En un peu moins de deux ans, Naama a été hospitalisée dix fois dans différents hôpitaux. Elle a connu de bonnes, comme de mauvaises expériences. “Dans certains hôpitaux, les patients de courte durée étaient mélangés aux résidents de longue date, ceux avec les plus gros problèmes psychiatriques. Dans ces moments-là, je me disais que je n’avais pas ma place parmi ces ‘fous’, c’était dur à vivre”, se remémore Naama. “Mais le plus souvent, on était séparé, et le sentiment qui prédominait était l’ennui. Un hôpital psychiatrique est loin d’être la maison de fous qu’on s’imagine, ça ressemble plus à une maison de retraite”, ajoute-t-elle.

On ne guérit jamais de la schizophrénie, on vit simplement avec.
####################
Travail à faire:
1 – Recopiez le passage du texte sur les hospitalisations de Naama qui va de « En un peu moins » jusqu'à « vit simplement avec. » inclus.
2 – D'après le texte sur les hospitalisations de Naama, à quoi un hôpital psychiatrique ressemble-t-il davantage selon elle ?
3 – Poursuivez, s'il vous plaît, le texte sur les hospitalisations de Naama à partir de sa dernière phrase.
####################
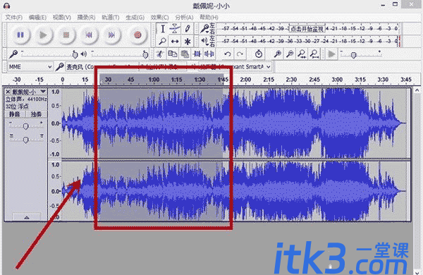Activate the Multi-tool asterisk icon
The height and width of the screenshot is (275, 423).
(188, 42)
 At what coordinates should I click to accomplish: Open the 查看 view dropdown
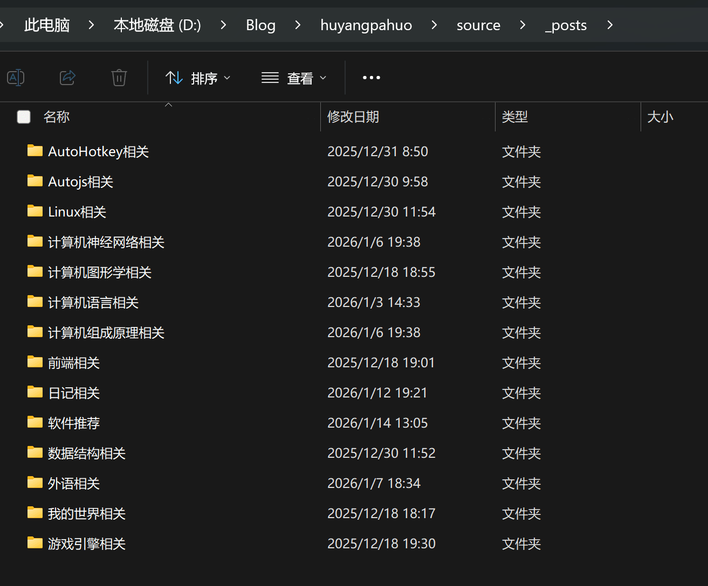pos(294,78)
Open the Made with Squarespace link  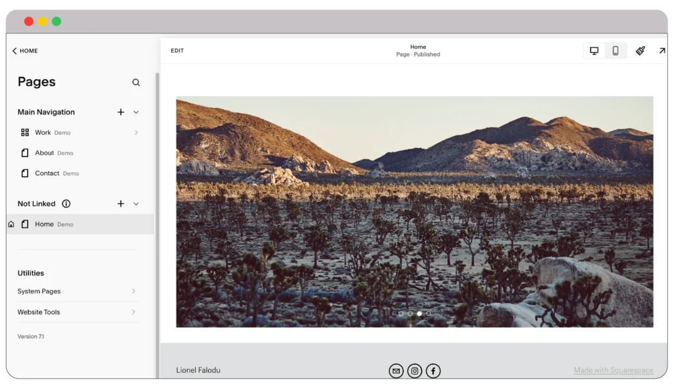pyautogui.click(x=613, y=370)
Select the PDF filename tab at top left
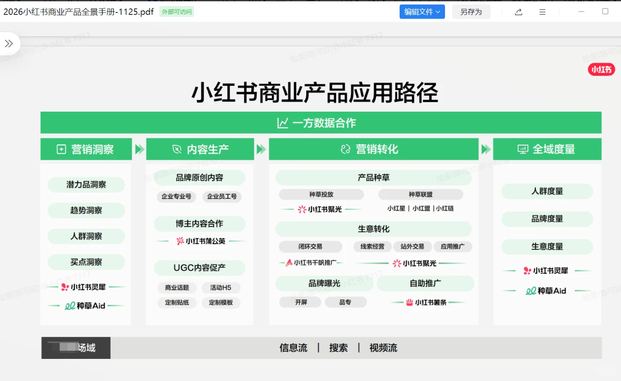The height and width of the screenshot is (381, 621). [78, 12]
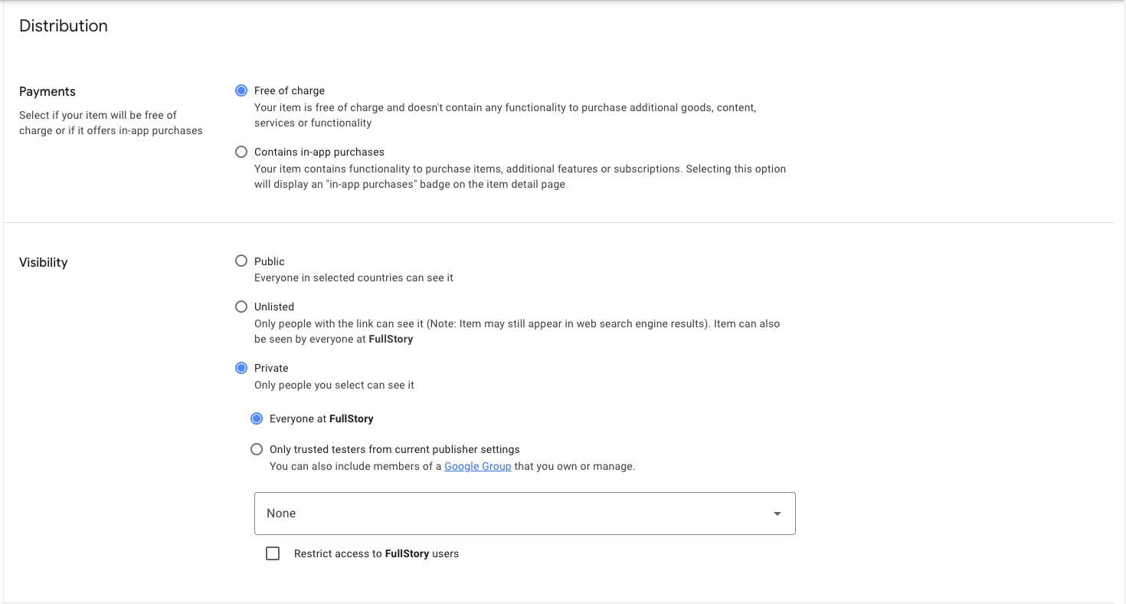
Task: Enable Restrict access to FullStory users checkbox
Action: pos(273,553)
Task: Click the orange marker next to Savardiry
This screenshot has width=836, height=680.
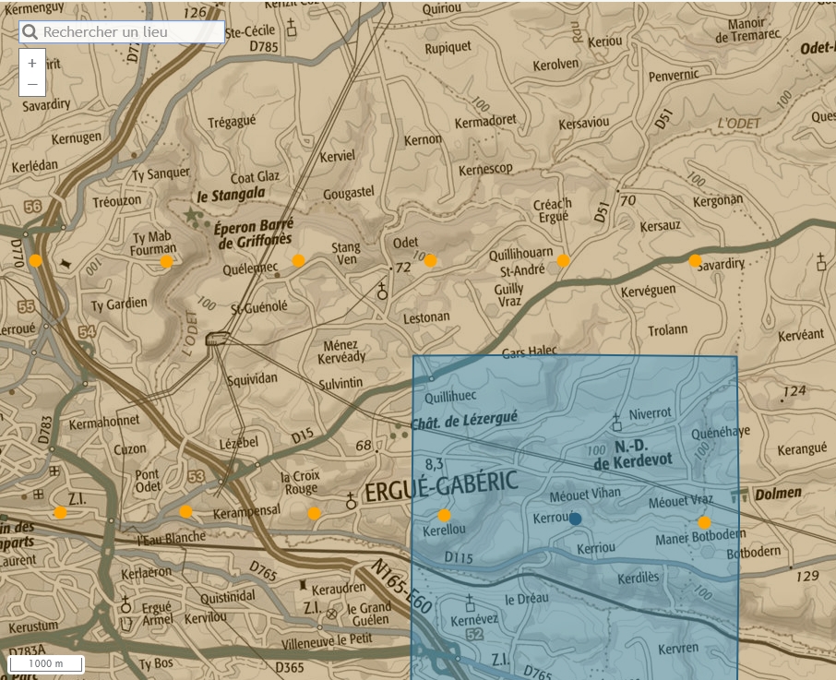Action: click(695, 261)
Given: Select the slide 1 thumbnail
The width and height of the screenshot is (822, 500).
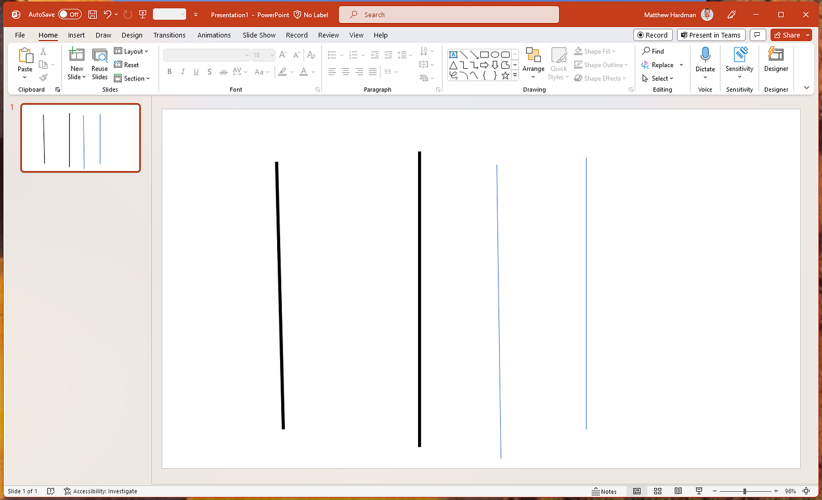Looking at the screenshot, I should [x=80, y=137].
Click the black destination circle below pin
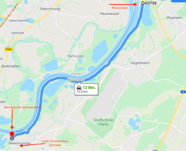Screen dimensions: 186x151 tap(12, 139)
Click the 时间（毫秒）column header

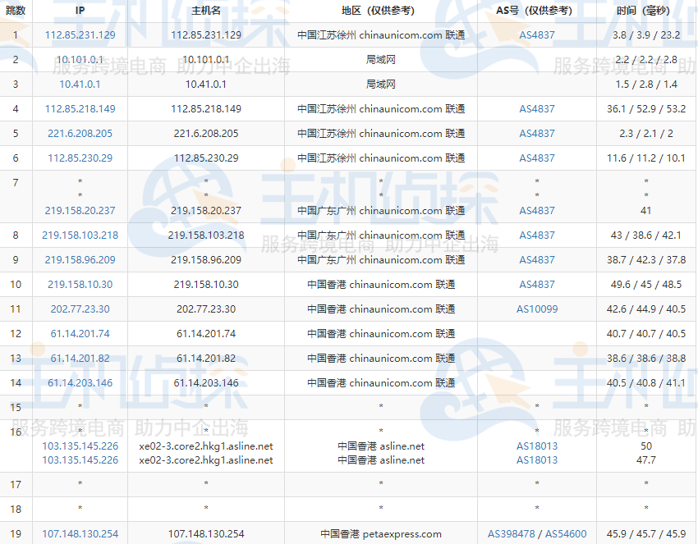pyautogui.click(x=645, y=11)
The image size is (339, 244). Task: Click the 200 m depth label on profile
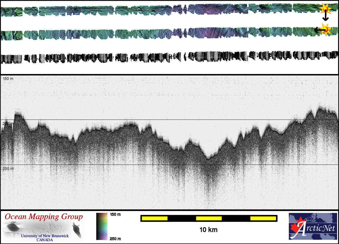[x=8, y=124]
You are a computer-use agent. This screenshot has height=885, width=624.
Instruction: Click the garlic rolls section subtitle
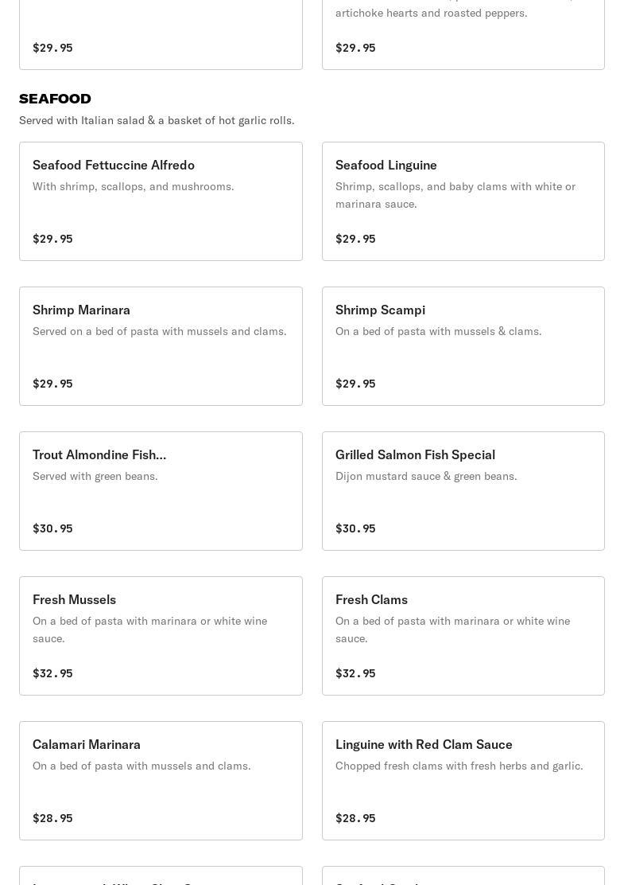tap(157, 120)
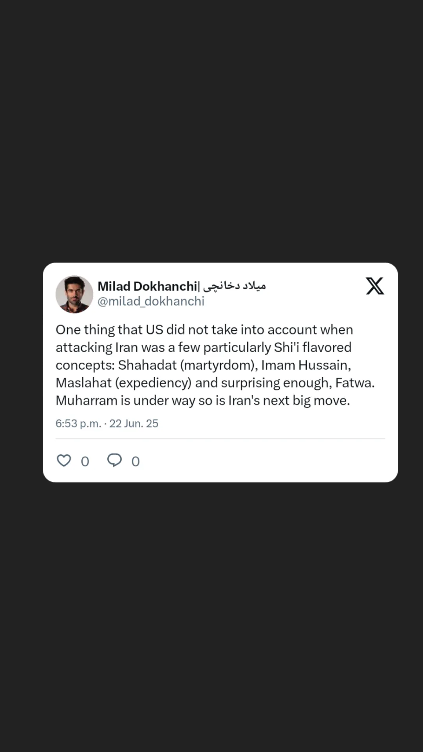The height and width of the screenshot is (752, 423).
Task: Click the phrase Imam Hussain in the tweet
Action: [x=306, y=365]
####################
Réponses par consigne:
1 –
En un peu moins de deux ans, Naama a été hospitalisée dix fois dans différents hôpitaux. Elle a connu de bonnes, comme de mauvaises expériences. “Dans certains hôpitaux, les patients de courte durée étaient mélangés aux résidents de longue date, ceux avec les plus gros problèmes psychiatriques. Dans ces moments-là, je me disais que je n’avais pas ma place parmi ces ‘fous’, c’était dur à vivre”, se remémore Naama. “Mais le plus souvent, on était séparé, et le sentiment qui prédominait était l’ennui. Un hôpital psychiatrique est loin d’être la maison de fous qu’on s’imagine, ça ressemble plus à une maison de retraite”, ajoute-t-elle.

On ne guérit jamais de la schizophrénie, on vit simplement avec.

2 – À une maison de retraite.

3 –
Son dernier internement remonte à 2020. Depuis, la jeune femme est traitée et a une vie tout à fait normale. Car oui, “on ne guérit jamais de la schizophrénie, on vit simplement avec”. Elle habite désormais avec son fiancé, a suivi une formation de vétérinaire et cherche à présent un emploi. En quatre ans, plus jamais elle n’a fait de crise schizophrénique. Mais cela n’a pas été une mince affaire. Notamment pour trouver le bon dosage à son traitement. “Aujourd’hui, je prends cinq médicaments par jour, mais au début, on m’en avait prescrit dix. Il y avait beaucoup d’effets secondaires, parmi lesquels une fatigue constante qui m’empêchait de faire ce que je voulais”, explique Naama.

Mise en doute, railleries et rejet

En outre, son traitement, tout comme sa schizophrénie, ont été mis en doute par des proches. Certaines personnes, avec qui elle a depuis coupé les ponts, n’ont jamais cru au trouble qui ronge Naama. “Entre autres par leur faute, j’ai arrêté deux fois de prendre mon traitement. Elles disaient que je n’en avais pas besoin, et j’ai fait de grosses rechutes”, dénonce-t-elle. Son traitement est stable depuis trois ans, mais elle sait que si elle l’arrête à nouveau, ses mauvais démons referont surface.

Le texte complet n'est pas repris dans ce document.